American Hot Wax

“The trash critic for The Village Voice put this in his ‘1978 Top Ten'; so did the same paper's avant-garde critic. To this writer it was flatly Number One. Covering a week in the life of founding rock 'n' roll DJ Alan Freed, set in New York City just before Freed's fall in the payola scandals of 1959, this film moves: it's one surprise after another, and though the facts are jumbled, it's also the most emotionally accurate rock 'n' roll movie ever made.
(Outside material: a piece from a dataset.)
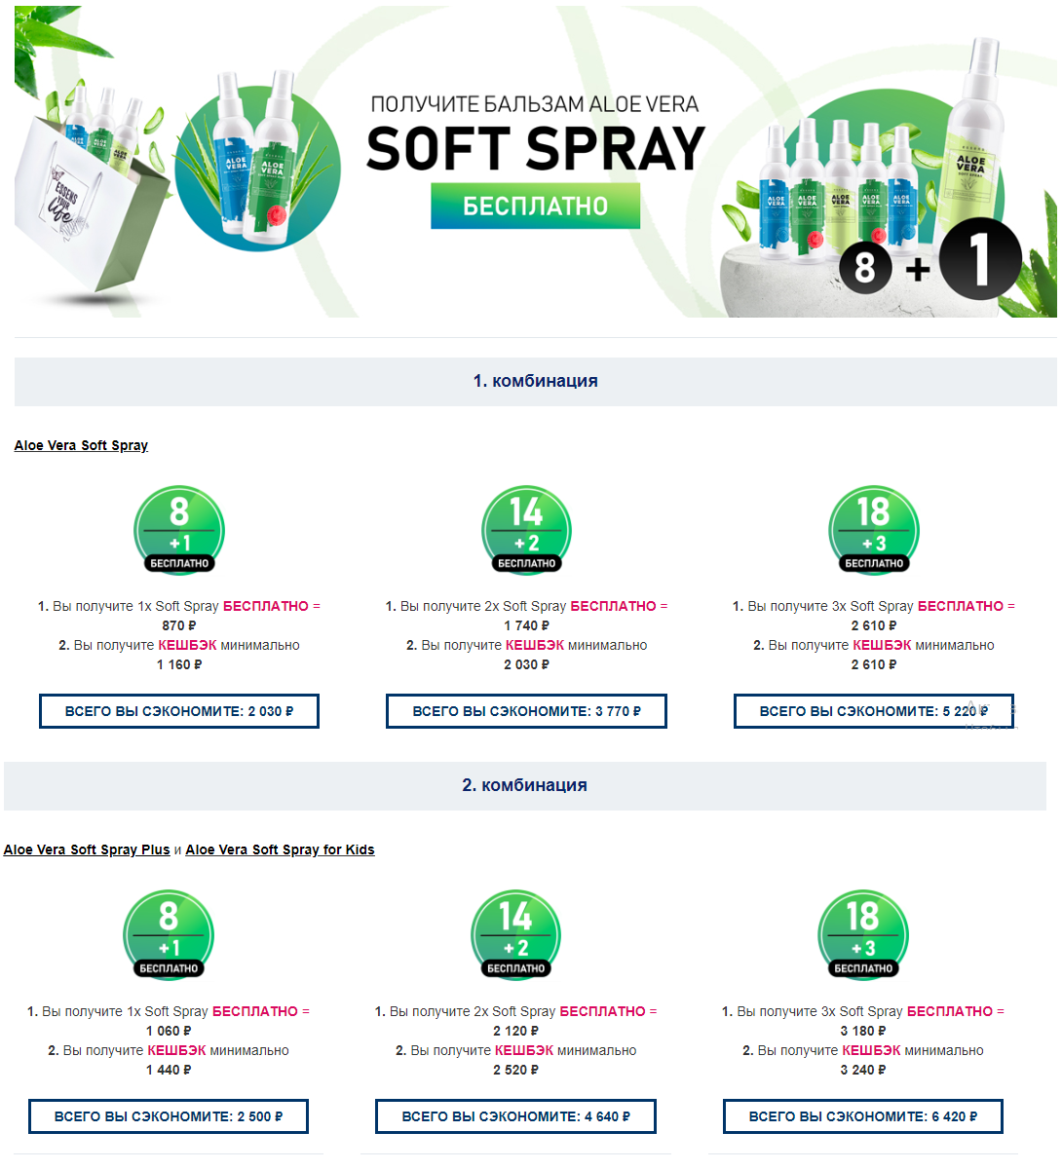
Task: Click the 8+1 badge in combination 2
Action: [x=169, y=934]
The almost forgotten over-the-shoulder aesthetics of Preston Sturges crowd the edges of the screen, and those edges contain so much mixed-up action, talk, sweat and desire they often simply wipe out the plot, which is only formally claiming the center of the frame anyway. What we have here, along with bits and pieces of more than fifty classic rock songs, a big on-stage finale, and a handful of unforgettably lovely street-music set pieces, is the best recent proof of Manny Farber's theory of termite art, wherein the moviemaker blindly feels his way through the barriers of his material - for no more reason than to get to the other side, and maybe take us with him. With Tim McIntire (in a beautifully underplayed, doomstruck performance) as Freed, Laraine Newman as Teenage Louise, Chuck Berry as Chuck Berry, and lots more.”